What text encoding is in this PDF?

Discussion in 'Mac Programming' started by jared_kipe, Jun 19, 2009.

  1. macrumors 68030


    Dec 8, 2003
    Adobe Acrobat Pro cannot export this to .doc or rtf because of "unsupported Type 2 font".

    When you copy and paste text out of it, you just get garbage.

    If you look at the clipboard viewer its essentially the same garbage. I've tried putting it in TextWrangler and trying random text encodings, nothing seems to fix it.

    0*&'F#.5 == youngest
    as an example

    Here is a single page from it.

    Attached Files:

  2. macrumors 65816


    Nov 30, 2003
    Looks like Brian Herbert has found an effective DRM solution.
  3. Moderator emeritus


    Aug 16, 2005
    You know what's even more funny, have your Mac speak the PDF. It speaks the garbled form. This doesn't look like an encoding issue, maybe a copyright technique to keep you from copying the text out.
  4. thread starter macrumors 68030


    Dec 8, 2003
    Yes, my guess is that the included font is in the odd text encoding as well.

    Thus, if you typed in normal english it would come out garbled.

    In theory, you could probably do a one2one substition if you were able to get it into a string.

    Say you had a string that you know comes out to "many decorations", but is actually ";2'0$7#,*)25+*'."

    then you could replace all the 2s with a's and so on and so forth.

    I actually just did this, on the single page, and it seems to fix it just fine.

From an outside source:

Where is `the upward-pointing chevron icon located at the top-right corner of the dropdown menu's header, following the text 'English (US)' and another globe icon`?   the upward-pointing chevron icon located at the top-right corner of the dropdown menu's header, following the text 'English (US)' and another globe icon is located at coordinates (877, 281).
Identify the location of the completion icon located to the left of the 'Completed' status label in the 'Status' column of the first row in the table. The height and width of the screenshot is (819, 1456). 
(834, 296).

Some care would probably need to be taken so you don't replace a lot of letters accidentally, like say replacing the 2s with as, and then replacing the as with Fs or something like that.

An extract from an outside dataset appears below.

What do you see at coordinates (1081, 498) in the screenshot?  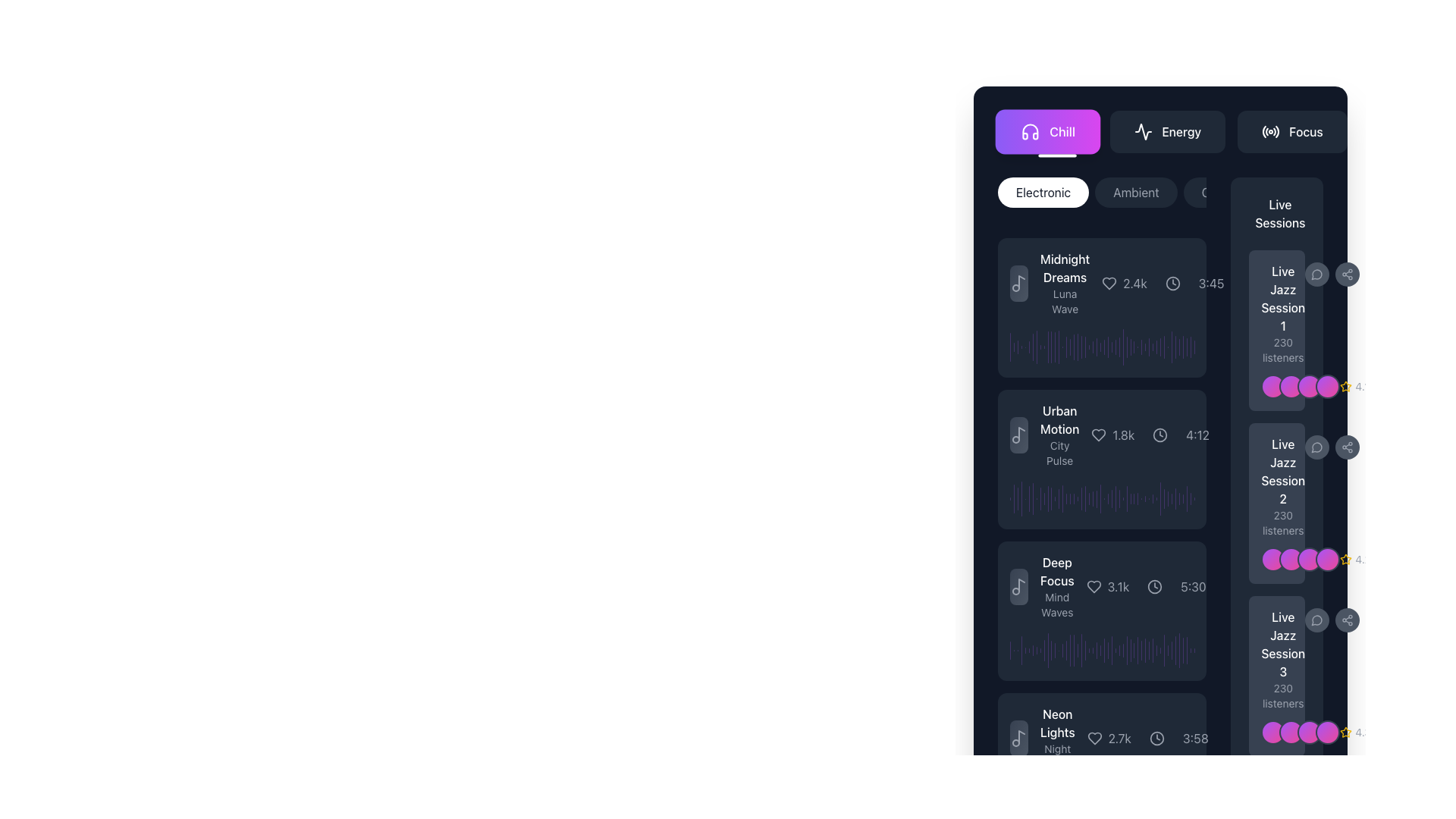 I see `the 20th vertical bar of the histogram, which is a thin vertical bar with rounded ends and a semi-transparent purple fill` at bounding box center [1081, 498].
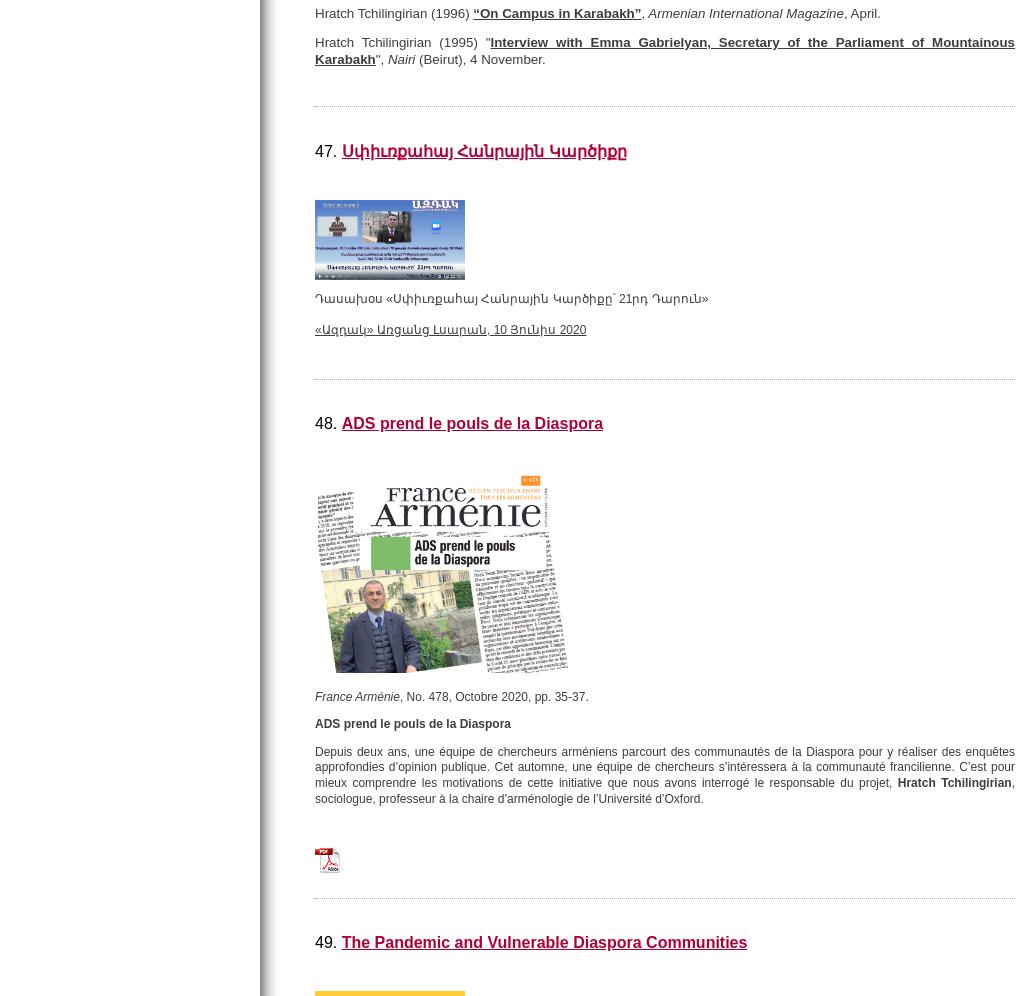 This screenshot has width=1030, height=996. What do you see at coordinates (544, 941) in the screenshot?
I see `'The Pandemic and Vulnerable Diaspora Communities'` at bounding box center [544, 941].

    It would probably be safter/easier to do all the replacements at the same time. Track down all the one2one substituions or figure out the text encoding then change the file to the new encoding.

    Any ideas how?
  5. Moderator emeritus


    Aug 16, 2005
    I made a quick replacer using JavaScript. You just copy and paste the text from the PDF to the text box then hit the button and it'll show the transformed text. I was only able to work with the characters that existed on the page you provided so there are some missing replacements. You can either improve upon the code or do it in another language you're more comfortable with.

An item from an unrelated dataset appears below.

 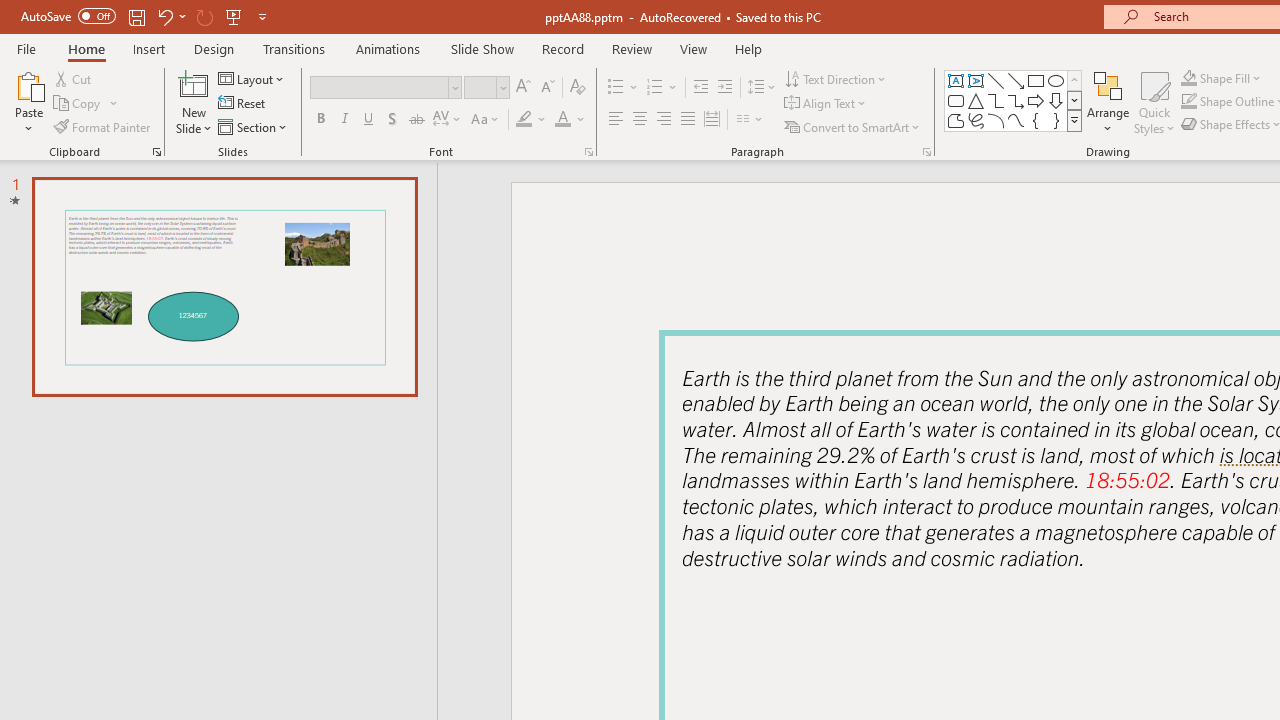 I want to click on 'Font...', so click(x=587, y=150).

    Just put the following into a file and save with a .html extension.
    <!DOCTYPE html PUBLIC "-//W3C//DTD XHTML 1.0 Strict//EN"
    <html xmlns="http://www.w3.org/1999/xhtml" xml:lang="en" lang="en">
    <title>Transform text</title>
    <meta http-equiv="content-type" content="text/html; charset=utf-8" />
    <script type="text/javascript">
    function Trans() {
      var t = {
        '$':' ',
        ' ':'\r',
      var text = '';
      var given = document.getElementById('start').value;
      for (var a=0, b=given.length; a<b; ++a) {
        var ch = given.substring(a,a+1);
        if (t[ch] !== undefined) {
          text += t[ch];
        else {
          alert('Missing transform for: "'+ ch +'"');
      document.getElementById('output').innerHTML = text;
    <p><textarea id="start" cols="55" rows="12"></textarea></p>
    <p><button onclick="Trans();">Transform</button></p>
    <div id="output"></div>
  6. macrumors 6502a


    Jan 4, 2002
    Austin, TX
    It just looks like someone made a custom font that displays '#' as an 'e' and so on. And some kind of pre-processor converts the normal text into this format. The custom font is embedded in the PDF and thus you see the correct text displayed, even tho the source text is gibberish.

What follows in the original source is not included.